There are a group of Hacker Schoolers working on the SICP book and today is the first meeting.
I was scheduled to present for SICP exercise 1.5 but because of my poor dental health (root canals, the horror!!!), I would not be able to attend the first meeting so I’m writing about the solution here instead.
The problem statement is as follows:
Exercise 1.5. Ben Bitdiddle has invented a test to determine whether the
interpreter he is faced with is using applicative-order evaluation or normal
order evaluation. He defines the following two procedures:
(define (p) (p)) (define (test x y) (if (= x 0) 0 y))
Then he evaluates the expression
(test 0 (p)).
What behavior will Ben observe with an interpreter that uses
applicative-order evaluation? What behavior will he observe with an
interpreter that uses normal-order evaluation? Explain your answer.
(Assume that the evaluation rule for the special form if is the same whether
the interpreter is using normal or applicative order: The predicate
expression is evaluated first, and the result determines whether to evaluate
the consequent or the alternative expression.)
In applicative-order evaluation, the body of the procedure (operands) is evaluated before the procedure (the operator) and finally, the procedure is applied to the body. So in our exercise,
p are evaluated before
(test 0 (p)). But because
p also evaluates to
(define (p) (p)), it just goes on forever recursively and never terminates.

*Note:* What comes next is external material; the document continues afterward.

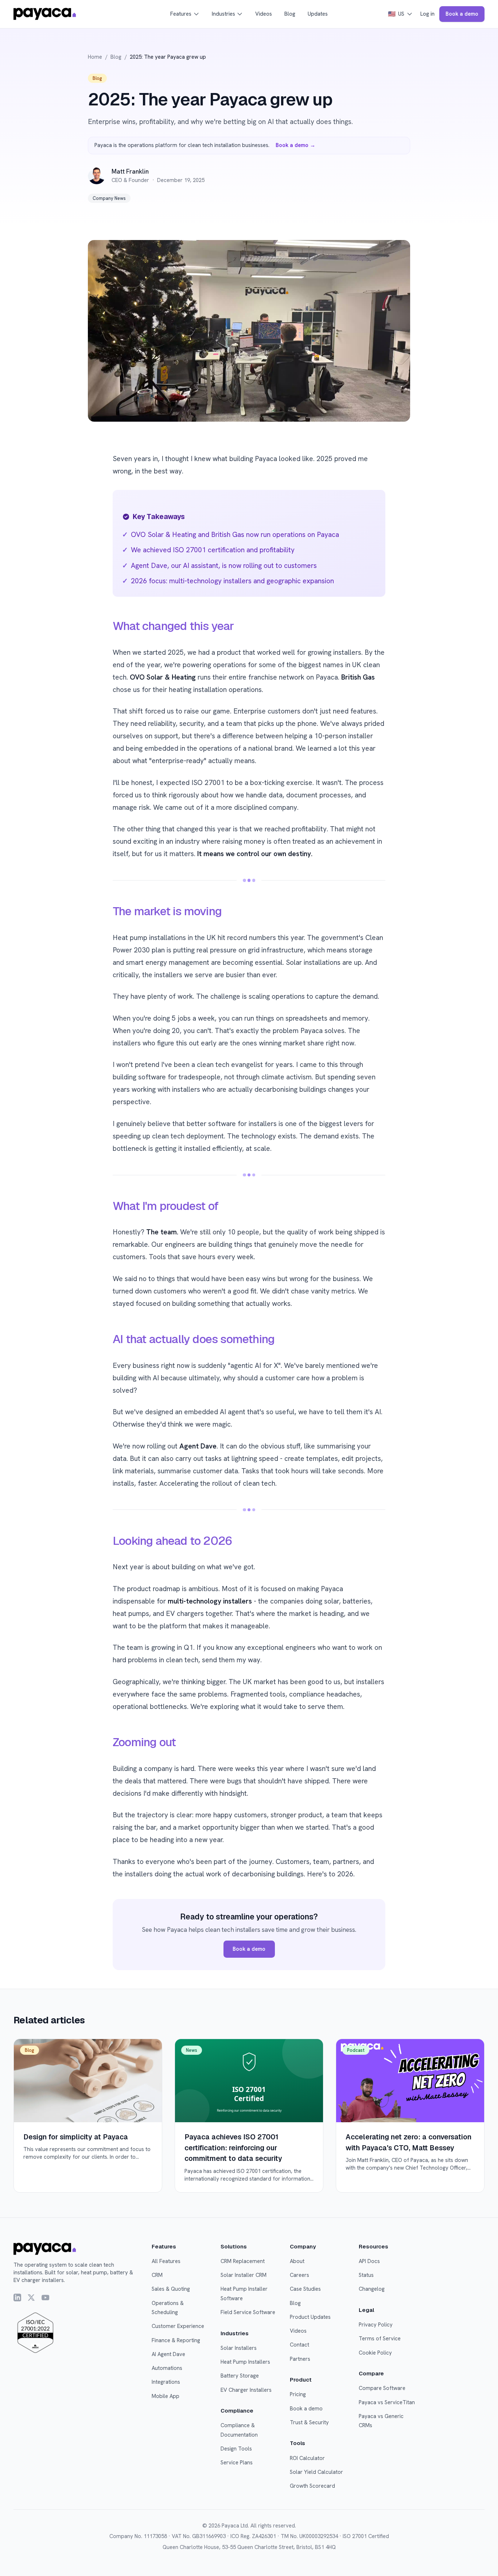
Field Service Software (248, 2312)
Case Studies (305, 2289)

On the other hand, normal-order evaluation expands the expression all the way down, and does not evaluate the arguments (operators) to the procedure (operand) until it really has to, i.e. until the expression is composed of the most primitive elements. If we apply normal-order evaluation to the exercise above:
(test 0 (p)) would expand to
=> (if (= 0 0) 0 (p)) => 0
0, the result returned will then be
0 and never reaches
p because it already found what it needed in the first place.
If you find errors in the way I thought about it or could add more to my understanding, please let me know and I’ll ponder upon this exercise and about evaluation methods further!